[Stored data entries]
☆ ☆ ☆ ☆ ☆ ☆ ☆
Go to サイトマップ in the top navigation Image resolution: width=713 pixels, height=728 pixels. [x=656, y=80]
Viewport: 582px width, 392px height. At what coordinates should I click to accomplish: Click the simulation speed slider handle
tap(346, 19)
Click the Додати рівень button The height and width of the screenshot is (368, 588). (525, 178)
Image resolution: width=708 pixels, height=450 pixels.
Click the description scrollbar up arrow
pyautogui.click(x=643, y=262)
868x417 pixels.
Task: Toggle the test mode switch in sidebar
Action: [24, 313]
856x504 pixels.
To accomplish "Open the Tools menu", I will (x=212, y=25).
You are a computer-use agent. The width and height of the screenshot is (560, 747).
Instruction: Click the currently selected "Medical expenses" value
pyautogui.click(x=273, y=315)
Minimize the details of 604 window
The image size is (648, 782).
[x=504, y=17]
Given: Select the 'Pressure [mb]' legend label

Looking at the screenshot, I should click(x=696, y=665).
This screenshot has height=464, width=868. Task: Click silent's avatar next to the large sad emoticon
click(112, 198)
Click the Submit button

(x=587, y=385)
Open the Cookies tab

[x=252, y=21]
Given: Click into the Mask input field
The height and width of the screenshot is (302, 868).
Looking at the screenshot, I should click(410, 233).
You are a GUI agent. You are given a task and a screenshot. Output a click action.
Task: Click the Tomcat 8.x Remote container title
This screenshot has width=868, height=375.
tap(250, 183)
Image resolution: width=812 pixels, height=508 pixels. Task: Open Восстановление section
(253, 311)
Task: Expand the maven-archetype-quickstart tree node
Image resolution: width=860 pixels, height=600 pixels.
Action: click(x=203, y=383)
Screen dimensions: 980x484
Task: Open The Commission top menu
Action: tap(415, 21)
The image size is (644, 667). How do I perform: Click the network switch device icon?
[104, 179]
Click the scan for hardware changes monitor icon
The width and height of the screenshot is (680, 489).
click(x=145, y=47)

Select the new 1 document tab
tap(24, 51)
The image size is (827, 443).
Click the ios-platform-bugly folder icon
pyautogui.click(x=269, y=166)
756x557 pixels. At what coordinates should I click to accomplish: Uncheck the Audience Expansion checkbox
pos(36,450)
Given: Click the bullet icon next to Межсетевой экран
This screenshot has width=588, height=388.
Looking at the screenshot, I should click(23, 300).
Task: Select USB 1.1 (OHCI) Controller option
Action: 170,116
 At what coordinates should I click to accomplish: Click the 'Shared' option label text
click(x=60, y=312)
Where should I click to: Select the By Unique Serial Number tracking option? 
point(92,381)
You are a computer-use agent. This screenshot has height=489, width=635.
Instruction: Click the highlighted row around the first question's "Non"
☆ ☆ ☆ ☆ ☆ ☆ ☆
Exercise brief: Could you set down, word for word, only the lines above from the line with "756x557 pixels. At" to the line with "Given: Click the", including both?

Answer space:
756x557 pixels. At what coordinates should I click to accomplish: Uncheck the Audience Expansion checkbox
pos(36,450)
Given: Click the bullet icon next to Межсетевой экран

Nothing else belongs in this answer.